The original four founders – Dr. David Benrimoh, Sonia Israel, Kelly Perlman and Robert Fratila – all have leadership roles as the company forges ahead on its journey, now one of three global finalists in the competition with the $5 million prize to be awarded this June. Regardless of the outcome, Aifred is already making a difference, said Massingham.
“Today 90 percent of patients within Canada who have major depression only ever get to see their family doctor; they will not get to see a specialist or psychiatrist,” she said. “Family doctors are wonderful, but they are not well equipped in the treatment of complex mental health conditions. Our tool is designed to help physicians understand where the patient is in on the disease cycle and, based on the behavioural information of that patient, what to do next.”
Aifred Health has been running clinical pilot projects in Quebec since October 2020. North American clinical trials are expected to start later this year, as the company begins the process of obtaining both FDA and Health Canada approval as a class II medical device. Aifred replaces the traditional ‘trial and error’ approach to treatment selection by using a deep learning model to predict the optimal recommended treatment for an individual patient. Predictive models are trained on high-quality and reliable clinical data sets and are continuously fed de-identified patient outcomes to further refine and improve their predictive capability.
Core to the solution is a clinician-patient application that works in a browser on any device, with a downloadable version expected soon.
Patients use the app to answer standard questionnaires about their mental state and quality of life and their unique inputs are combined with the company’s proprietary clinical treatment algorithms to guide treating physicians as they decide the best course of treatment.
“It’s like having a consult with your colleagues where you need it: at the point of care,” said Dr. Fanny Hersson-Edery, a family doctor in Montreal and an early user of Aifred.
Similar to Dr. Samaan, Dr. Hersson-Edery is also seeing a rise in the number of patients reporting anxious and depressive symptoms related to the pandemic.
Using Aifred in her practice gives her a better understanding of the effectiveness of treatment options, according to a patient’s specific symptomology, and enables her to digest a patient’s responses to the questionnaires ahead of their scheduled appointment. An added benefit is that the tool keeps patients interested in their diagnosis and care.

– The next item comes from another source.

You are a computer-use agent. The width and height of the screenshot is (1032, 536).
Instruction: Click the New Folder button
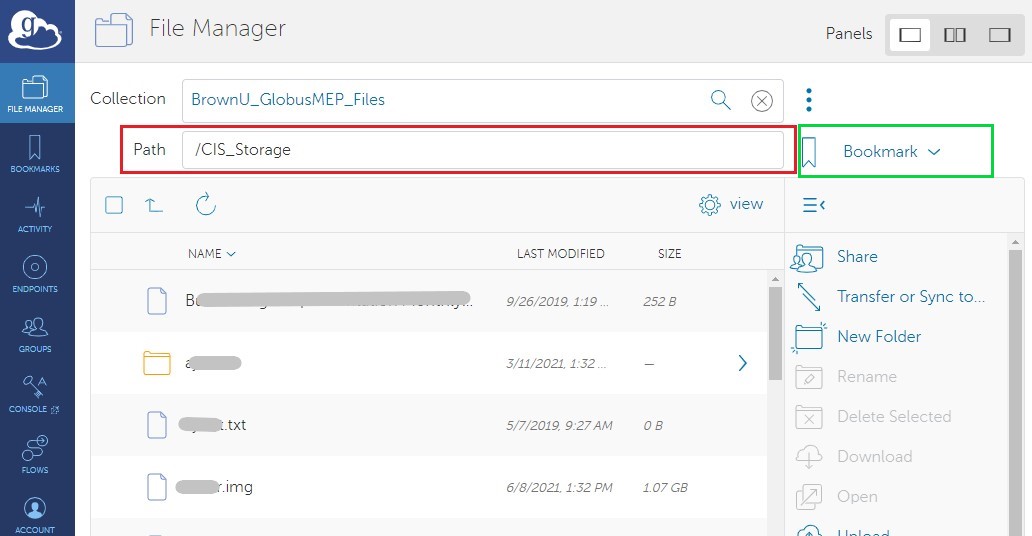click(x=878, y=337)

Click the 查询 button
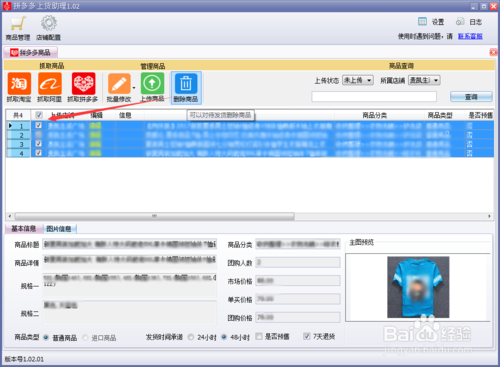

“The decision-aiding tool is very helpful in closing gaps in terms of knowledge for the patient and the physician, and the fact that it’s a tool that you’re using together really engages the patient in a different way that wasn’t previously possible,” said Dr. Hersson-Edery.
“I think mental health sometimes suffers from this aspect of it’s not really a medical diagnosis but more of a social construct; ‘You didn’t try hard enough’ or ‘Pull yourself up,’” she added. “Having a tool that uses best evidence, as well as objective data, helps to reiterate the point that mental health is a medical diagnosis.”